The module for managing 3D character models, animations, and physics. Each character is converted from raw MMD to *glTF* format for web compatibility. A character has the following core components:

- **RuntimeAnimationGroup**: Stores multiple animation buffers(long idle, local, streamed) that contains skeletal and facial animations
- **DynamicBoneSolver**: Handles cloth and hair physics simulation
- **Meshes & Skeletons**: mesh data and bone hierarchy
- **Relationship & Emotion**: Tracks relationship stage with user and character emotional states
- **EyeTrackingController**: Constrains eye joints to naturally gaze toward the user

### GUI

Manages GUI elements within the chat. The audio controls is used to determine whether the user is talking to the character.
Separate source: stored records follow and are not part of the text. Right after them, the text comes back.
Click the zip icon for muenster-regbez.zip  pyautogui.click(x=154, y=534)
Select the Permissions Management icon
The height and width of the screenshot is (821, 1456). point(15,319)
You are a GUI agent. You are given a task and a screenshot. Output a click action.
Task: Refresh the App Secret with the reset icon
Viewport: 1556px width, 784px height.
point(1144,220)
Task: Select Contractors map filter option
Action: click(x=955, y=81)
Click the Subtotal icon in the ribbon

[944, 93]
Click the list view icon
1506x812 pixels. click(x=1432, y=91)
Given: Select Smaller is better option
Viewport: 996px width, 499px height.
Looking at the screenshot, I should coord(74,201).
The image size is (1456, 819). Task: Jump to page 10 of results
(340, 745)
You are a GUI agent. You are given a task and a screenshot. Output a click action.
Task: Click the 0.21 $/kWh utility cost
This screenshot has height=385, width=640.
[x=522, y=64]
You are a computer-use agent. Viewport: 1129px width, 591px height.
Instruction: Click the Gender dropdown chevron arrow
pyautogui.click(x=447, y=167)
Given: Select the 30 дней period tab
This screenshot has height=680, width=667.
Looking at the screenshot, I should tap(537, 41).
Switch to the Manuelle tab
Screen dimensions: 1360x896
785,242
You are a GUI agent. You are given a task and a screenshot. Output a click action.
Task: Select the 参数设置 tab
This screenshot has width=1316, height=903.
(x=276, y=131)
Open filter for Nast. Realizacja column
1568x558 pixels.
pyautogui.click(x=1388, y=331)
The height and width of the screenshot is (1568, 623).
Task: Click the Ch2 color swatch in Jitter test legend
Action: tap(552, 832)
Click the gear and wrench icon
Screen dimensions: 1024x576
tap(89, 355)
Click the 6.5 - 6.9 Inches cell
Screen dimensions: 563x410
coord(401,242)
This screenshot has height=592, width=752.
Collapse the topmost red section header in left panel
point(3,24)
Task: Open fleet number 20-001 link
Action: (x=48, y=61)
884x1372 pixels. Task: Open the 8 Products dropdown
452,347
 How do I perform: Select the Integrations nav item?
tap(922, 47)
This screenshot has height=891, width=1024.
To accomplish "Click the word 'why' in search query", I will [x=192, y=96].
When the stream data is exhausted, the GUI system will give visual feedback indicating that the stream is in recovery status. The character's emotional change, as well as the relationship with the user, will also be displayed in an interactive manner.

### Physics

This delivers dynamic and physically plausible deformations to garments, hair, and accessories during real-time interactions. For dynamics, 6DOF constraints are added to the connected bones. For collisions, dynamic bones and rigid bodies are presented as SDF shapes(e.g., box, sphere, capsule). Hence, we can efficiently handle collisions without notable computational overhead. All constraints are stored as physics metadata and will be downloaded with the character model together.